[OpenAFS-devel] performance study

Tue, 15 Feb 2005 12:04:11 +0100

Ken Hornstein wrote:

> 
> I've not compared RX against sunrpc+gssapi, but I've compared it
> against TCP on higher speed networks.  Between two OC-12 connected
> machines, I can get around 510-520 Mbits.  The best I can do with RX
> between the same machines is around 140 Mbits (I know Hartmut has
> claimed that he sees full bandwidth at Gig-E speeds, but I've never
> seen that here).
> 

I did some debugging recently in the RX protocol layer trying to solve 
performance problems and fixed a few things already:

  1. despite the verbal claim to request an ACK on the last packet sent 
in a chain, this does not always happen. In Murphy's terms it never 
happens when it would do good. In my tests, once the windows had 
reasonably opened the last packet in a chain had the flags field set to 
0. Therefore the ACK required to release the next batch was sent only 
after a timeout (of about 0.3 second). The protocol continues to work, 
but slowly.

Fixing this brought the speed from 20-30 MB/s to >110 MB/s (memory to 
memory, LAN). What was funny is that Hartmut ran my program without any 
tweaks and got 114 MB/s immediatly. The only explanation I have is that 
he hit some sort of "sweet spot" or "standing wave" on the two identical 
uni-processor machines he tried it on.

  2. When debugging using the rx_debugFile it would be nice if all 
packets were printed.

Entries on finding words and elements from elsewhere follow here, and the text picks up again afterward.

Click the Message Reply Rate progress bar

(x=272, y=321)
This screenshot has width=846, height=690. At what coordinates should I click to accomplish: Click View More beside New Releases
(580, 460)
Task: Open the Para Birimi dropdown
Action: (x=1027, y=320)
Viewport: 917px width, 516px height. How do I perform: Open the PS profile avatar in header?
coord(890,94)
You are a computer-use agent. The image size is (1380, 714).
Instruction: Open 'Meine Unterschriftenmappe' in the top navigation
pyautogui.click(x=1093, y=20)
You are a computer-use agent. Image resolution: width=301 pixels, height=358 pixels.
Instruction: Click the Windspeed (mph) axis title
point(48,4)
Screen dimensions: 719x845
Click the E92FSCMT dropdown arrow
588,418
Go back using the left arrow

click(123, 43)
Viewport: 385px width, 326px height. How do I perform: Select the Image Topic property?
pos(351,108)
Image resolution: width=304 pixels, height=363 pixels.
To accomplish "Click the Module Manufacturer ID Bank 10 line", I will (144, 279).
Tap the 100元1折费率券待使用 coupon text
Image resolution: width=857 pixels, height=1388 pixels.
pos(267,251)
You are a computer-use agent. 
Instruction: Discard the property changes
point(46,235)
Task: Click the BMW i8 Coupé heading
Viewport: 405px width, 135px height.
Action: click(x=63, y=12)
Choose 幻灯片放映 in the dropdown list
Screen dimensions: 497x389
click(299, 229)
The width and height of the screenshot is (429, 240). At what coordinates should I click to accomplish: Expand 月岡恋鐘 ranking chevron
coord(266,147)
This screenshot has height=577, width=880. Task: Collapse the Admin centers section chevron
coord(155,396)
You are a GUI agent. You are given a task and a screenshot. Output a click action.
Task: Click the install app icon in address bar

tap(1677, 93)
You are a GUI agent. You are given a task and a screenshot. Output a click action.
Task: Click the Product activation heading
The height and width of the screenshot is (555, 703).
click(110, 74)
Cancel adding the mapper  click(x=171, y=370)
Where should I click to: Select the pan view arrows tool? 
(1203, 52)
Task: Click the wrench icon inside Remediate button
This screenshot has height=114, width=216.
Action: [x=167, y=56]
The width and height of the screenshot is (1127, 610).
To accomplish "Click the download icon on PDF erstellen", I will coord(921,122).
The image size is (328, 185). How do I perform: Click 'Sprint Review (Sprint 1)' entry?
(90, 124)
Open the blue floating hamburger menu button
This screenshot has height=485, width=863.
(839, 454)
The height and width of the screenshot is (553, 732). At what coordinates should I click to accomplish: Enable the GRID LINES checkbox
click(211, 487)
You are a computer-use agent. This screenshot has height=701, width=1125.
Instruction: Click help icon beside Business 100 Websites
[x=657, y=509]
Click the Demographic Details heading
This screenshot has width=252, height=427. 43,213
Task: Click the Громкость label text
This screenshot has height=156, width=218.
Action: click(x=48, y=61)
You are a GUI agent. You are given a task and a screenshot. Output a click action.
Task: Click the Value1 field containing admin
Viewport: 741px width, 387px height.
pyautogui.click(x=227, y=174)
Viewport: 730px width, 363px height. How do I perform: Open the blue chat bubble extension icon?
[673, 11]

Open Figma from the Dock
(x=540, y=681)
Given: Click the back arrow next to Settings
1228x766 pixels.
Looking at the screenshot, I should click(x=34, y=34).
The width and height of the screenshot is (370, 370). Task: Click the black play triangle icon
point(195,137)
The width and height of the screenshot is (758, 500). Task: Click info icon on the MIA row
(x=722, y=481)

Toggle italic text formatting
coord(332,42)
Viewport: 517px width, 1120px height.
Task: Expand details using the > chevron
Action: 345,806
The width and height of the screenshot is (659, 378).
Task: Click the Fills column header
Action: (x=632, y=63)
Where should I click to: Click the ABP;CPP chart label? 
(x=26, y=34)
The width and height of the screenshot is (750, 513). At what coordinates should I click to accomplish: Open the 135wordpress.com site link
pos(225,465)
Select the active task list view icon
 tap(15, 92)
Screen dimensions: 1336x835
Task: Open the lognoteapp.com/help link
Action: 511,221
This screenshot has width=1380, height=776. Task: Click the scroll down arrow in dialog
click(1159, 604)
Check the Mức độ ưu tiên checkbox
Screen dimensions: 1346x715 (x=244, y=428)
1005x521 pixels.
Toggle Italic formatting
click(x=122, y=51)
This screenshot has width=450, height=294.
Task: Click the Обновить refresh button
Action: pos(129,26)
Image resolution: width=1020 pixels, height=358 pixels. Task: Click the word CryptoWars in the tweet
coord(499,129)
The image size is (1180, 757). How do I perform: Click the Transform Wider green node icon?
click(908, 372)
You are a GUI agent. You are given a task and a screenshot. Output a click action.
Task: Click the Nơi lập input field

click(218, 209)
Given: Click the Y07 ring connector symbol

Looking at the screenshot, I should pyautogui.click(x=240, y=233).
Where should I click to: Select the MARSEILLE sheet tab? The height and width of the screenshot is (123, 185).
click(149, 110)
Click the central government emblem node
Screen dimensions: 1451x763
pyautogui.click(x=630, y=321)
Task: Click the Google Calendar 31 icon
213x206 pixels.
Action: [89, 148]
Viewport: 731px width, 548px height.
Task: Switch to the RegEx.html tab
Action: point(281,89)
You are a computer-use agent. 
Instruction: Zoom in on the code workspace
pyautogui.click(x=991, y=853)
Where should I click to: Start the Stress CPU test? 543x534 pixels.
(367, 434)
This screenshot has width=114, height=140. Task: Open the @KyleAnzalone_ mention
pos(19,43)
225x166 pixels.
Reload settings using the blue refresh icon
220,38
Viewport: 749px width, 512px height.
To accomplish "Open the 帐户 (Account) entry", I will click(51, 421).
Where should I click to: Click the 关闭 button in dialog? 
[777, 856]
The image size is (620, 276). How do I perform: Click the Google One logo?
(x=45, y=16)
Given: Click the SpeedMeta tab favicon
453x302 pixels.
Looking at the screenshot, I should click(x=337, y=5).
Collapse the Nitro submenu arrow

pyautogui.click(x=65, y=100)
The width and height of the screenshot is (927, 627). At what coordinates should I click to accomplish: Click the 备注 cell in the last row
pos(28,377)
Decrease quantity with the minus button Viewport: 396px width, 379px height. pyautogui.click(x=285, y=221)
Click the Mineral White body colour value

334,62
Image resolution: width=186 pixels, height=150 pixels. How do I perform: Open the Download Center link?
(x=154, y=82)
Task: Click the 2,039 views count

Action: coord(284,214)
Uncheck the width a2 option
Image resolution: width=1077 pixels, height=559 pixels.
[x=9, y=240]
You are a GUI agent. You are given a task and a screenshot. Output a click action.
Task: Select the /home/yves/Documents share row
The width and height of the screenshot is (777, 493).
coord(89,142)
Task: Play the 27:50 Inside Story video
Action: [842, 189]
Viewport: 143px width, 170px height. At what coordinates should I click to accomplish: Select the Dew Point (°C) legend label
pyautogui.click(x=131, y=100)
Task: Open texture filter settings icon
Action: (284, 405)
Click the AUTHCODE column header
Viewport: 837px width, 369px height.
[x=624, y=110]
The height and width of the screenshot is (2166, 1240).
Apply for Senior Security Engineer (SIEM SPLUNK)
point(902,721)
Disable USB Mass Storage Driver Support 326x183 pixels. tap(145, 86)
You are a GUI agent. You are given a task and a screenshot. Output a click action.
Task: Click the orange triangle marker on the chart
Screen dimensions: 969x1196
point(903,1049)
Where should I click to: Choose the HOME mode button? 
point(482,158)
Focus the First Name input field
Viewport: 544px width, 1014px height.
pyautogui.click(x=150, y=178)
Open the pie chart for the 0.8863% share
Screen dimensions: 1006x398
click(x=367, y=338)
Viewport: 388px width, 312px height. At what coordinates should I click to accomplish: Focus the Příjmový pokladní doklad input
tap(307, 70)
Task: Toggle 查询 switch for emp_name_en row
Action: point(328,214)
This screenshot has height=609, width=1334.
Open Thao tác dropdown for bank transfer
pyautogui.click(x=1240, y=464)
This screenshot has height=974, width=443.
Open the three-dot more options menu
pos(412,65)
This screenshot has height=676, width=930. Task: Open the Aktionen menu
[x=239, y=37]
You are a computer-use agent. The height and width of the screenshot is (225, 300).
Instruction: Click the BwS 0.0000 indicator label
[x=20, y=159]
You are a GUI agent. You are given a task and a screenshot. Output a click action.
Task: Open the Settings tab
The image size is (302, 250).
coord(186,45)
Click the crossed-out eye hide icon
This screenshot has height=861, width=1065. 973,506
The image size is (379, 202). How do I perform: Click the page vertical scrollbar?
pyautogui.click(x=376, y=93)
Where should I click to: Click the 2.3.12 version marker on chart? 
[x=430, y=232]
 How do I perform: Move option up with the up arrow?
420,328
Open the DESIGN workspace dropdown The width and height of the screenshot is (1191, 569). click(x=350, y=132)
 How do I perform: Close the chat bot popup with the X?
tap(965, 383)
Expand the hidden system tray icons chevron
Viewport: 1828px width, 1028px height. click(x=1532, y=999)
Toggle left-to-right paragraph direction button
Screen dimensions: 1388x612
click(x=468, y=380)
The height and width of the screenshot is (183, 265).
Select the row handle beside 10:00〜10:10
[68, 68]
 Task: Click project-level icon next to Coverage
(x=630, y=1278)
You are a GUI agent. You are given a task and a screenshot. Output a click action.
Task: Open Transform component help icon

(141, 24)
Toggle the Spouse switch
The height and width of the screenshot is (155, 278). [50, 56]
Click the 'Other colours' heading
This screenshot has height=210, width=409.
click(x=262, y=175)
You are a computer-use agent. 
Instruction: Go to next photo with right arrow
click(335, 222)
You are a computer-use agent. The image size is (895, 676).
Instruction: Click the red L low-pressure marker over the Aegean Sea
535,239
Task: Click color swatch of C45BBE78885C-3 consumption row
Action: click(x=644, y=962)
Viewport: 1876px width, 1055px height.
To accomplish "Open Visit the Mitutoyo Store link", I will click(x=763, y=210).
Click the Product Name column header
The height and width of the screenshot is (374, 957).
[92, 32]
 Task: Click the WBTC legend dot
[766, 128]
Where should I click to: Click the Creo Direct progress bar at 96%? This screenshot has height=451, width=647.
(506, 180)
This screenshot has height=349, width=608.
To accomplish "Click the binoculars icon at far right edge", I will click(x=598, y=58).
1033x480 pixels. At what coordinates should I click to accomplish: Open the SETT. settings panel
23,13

Alas, when sending a chain of packets the "dpf" is 
placed outside the loop so that it only traces one of them, by Murphy 
the least interesting one.

I'll submit the patches to those two issues as soon as I've dealt with 
the last one:

once the first few ACKs arrive RX doubles the packet size (the MTU). 
Now, certain networks (wide area) appear to support this only "sort of". 
I have been given hints that Juniper routers start to heavily drop 
packets in that case, ruining packet re-assembly. I wrote a small test 
program that runs 20 kB/s without any special parameters, but at 
satisfying 2.4MB/s simply by calling rx_SetNoJumbo() (over the WAN of 
course, that's also the speed you get via TCP). What would be needed is 
a mechanism to discover that the MTU increase led to a slow-down and 
recover - but I admit I don't quite understand yet how the already 
existing code is meant to work.

Another one: RX has an implicit limit of a send/receive window of 255 
packets. For trans-atlantic traffic that's not too much with a standard 
MTU of 1416 (or so) bytes. In 1.3.x the variables are 32 bit numbers, 
but the offset for the ACKs is still a u_char and that sits in the 
packet. Perhaps fixable by sending several small ACK packets.

BTW:

RX over TCP might be interesting - if it scales! I'm a bit worried about 
file servers doing poll() (forget select()) on 10000+ TCP connections...

Besides that probably much more thought went into TCP than into RX also 
comes the fact that the routers very likely are better tuned to TCP.

-- 
=-=-=-=-=-=-=-=-=-=-=-=-=-=-=-=-=-=-=-=-=-=-=-=-=-=-=-=-=-=-=-=-=-=-=
Rainer Toebbicke
European Laboratory for Particle Physics(CERN) - Geneva, Switzerland
Phone: +41 22 767 8985       Fax: +41 22 767 7155